- Record set
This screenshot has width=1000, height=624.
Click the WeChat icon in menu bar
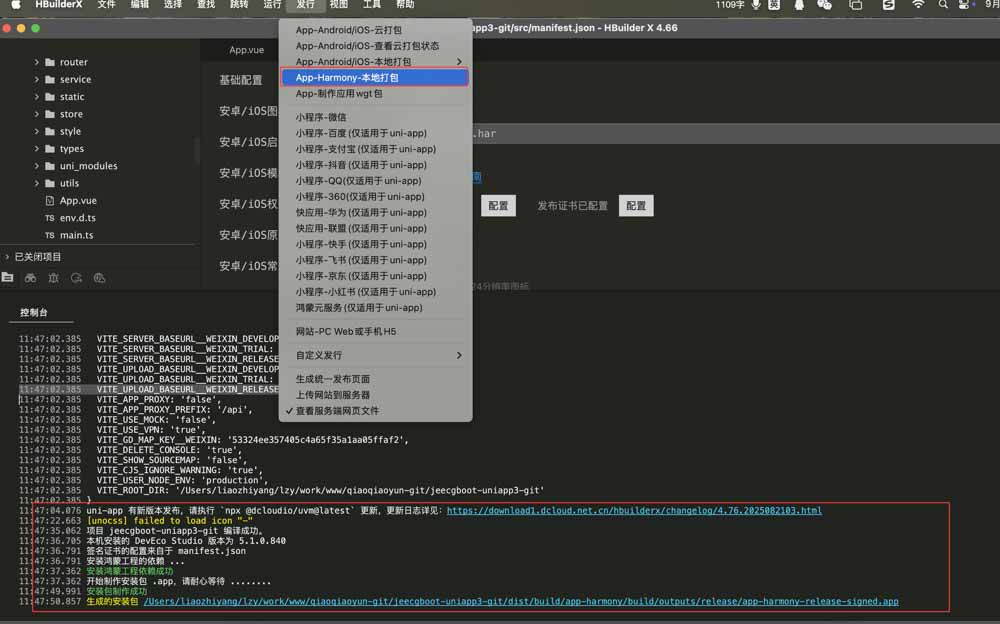[824, 5]
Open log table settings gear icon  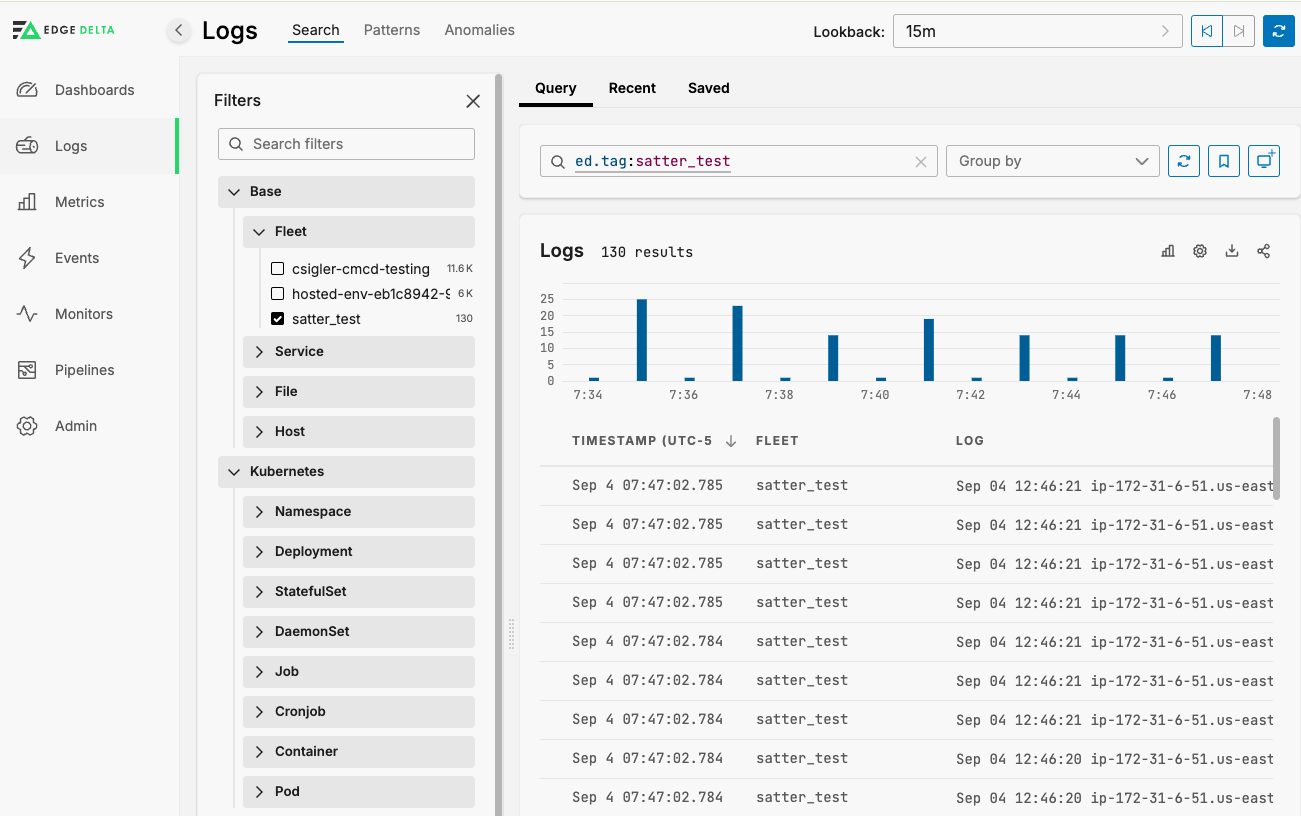1200,251
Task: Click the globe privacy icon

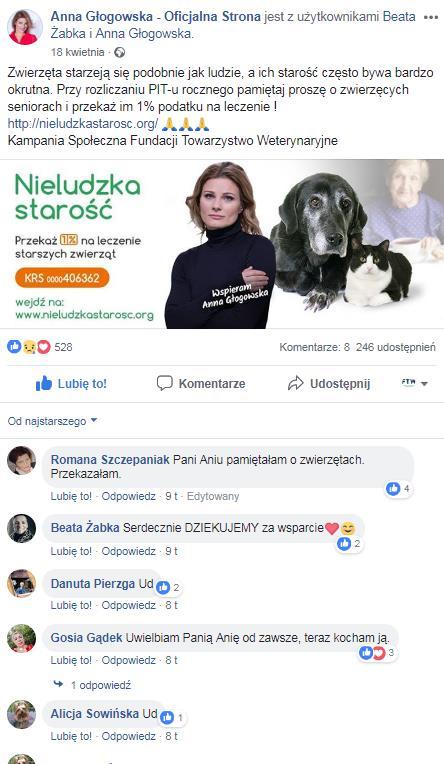Action: [119, 52]
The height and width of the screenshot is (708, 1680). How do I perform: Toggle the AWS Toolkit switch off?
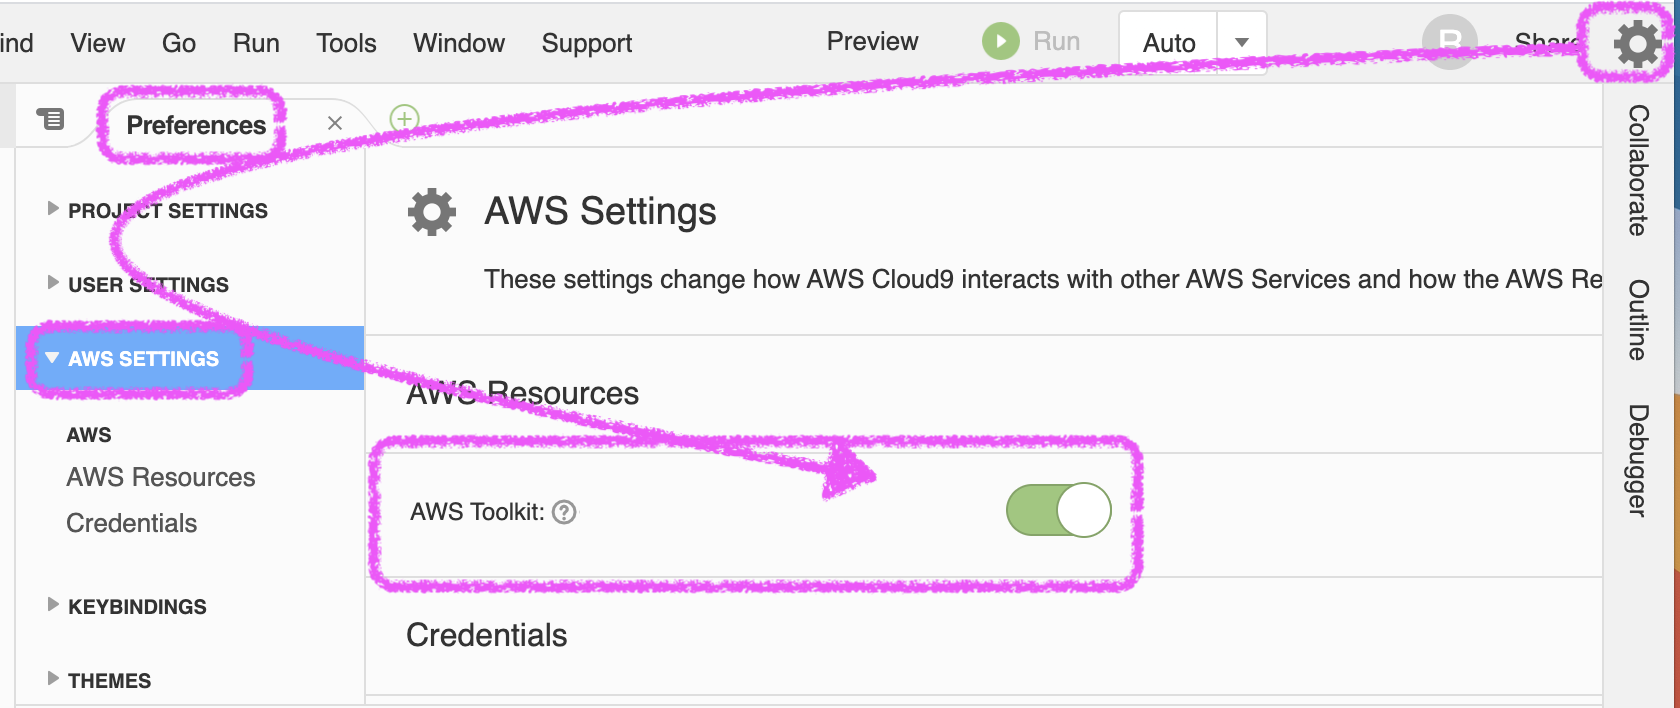pyautogui.click(x=1058, y=510)
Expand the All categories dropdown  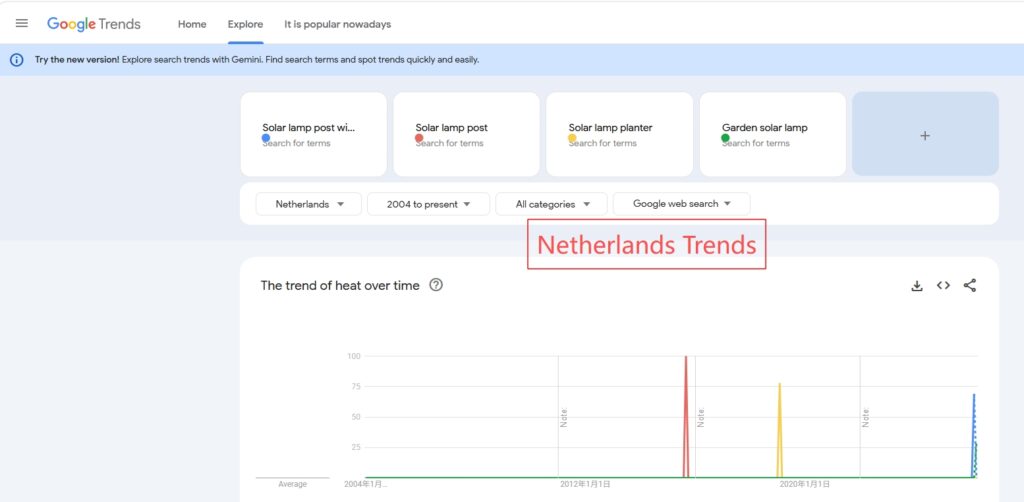(x=552, y=204)
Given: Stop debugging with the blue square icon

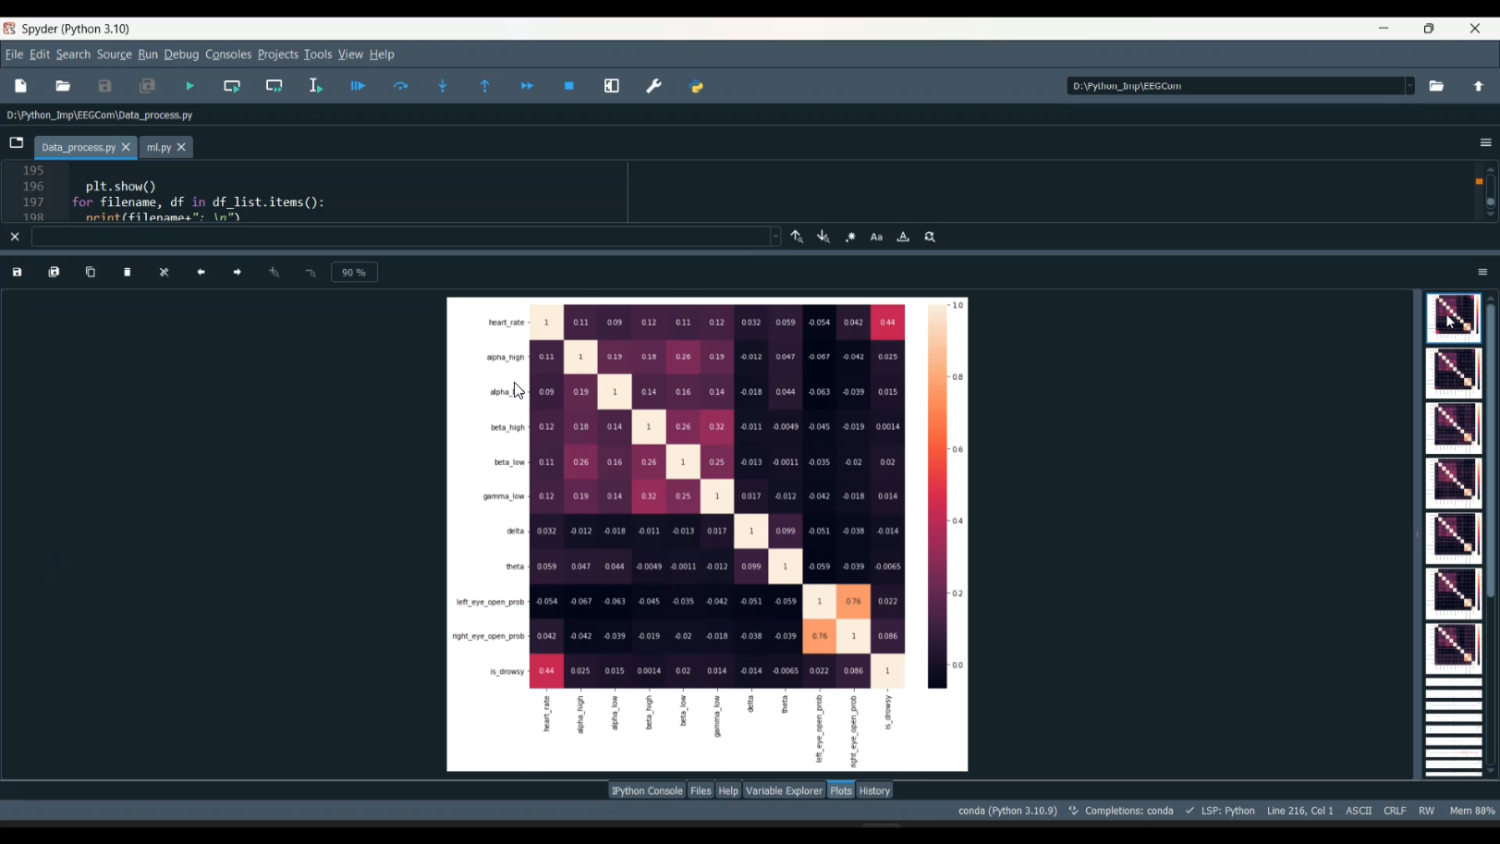Looking at the screenshot, I should point(569,87).
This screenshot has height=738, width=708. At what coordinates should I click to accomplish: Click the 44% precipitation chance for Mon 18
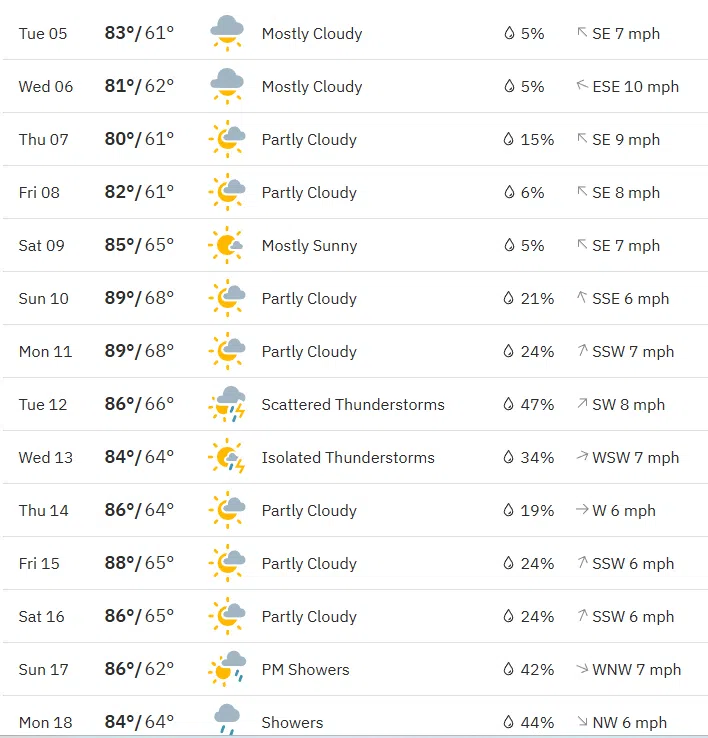tap(537, 722)
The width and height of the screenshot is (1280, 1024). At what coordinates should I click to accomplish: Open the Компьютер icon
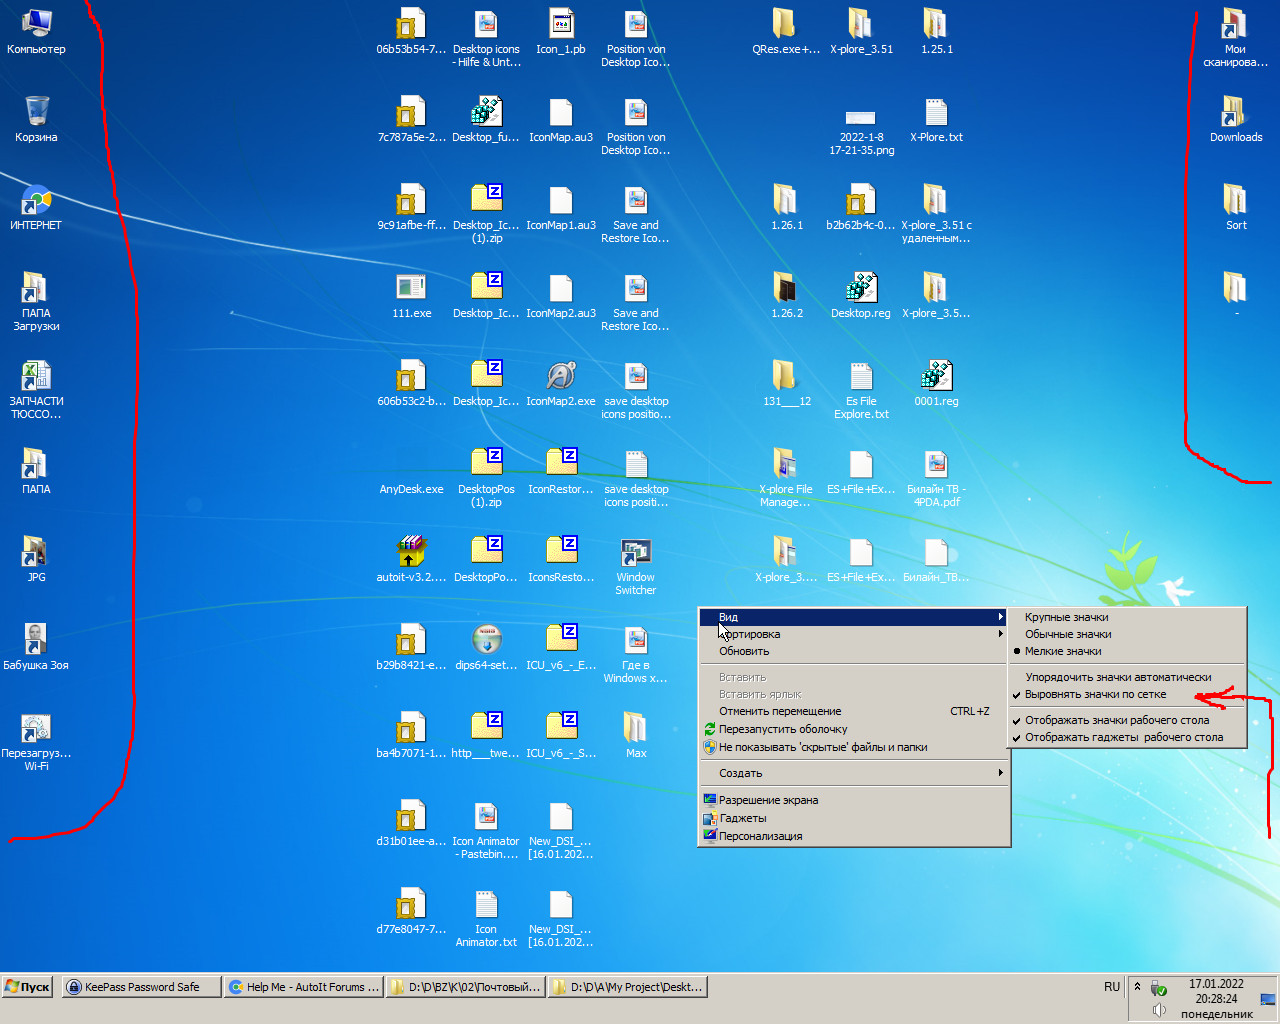[x=36, y=20]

- Instructions for the task
Leaving pictures aside, give again word for word each line from the one with "This screenshot has height=738, width=708." to the final line of the entries.

- Output for this task
This screenshot has height=738, width=708. At what coordinates should I click to accomplish: Click the 44% precipitation chance for Mon 18
tap(537, 722)
The width and height of the screenshot is (1280, 1024). At what coordinates should I click to accomplish: Open the Компьютер icon
[x=36, y=20]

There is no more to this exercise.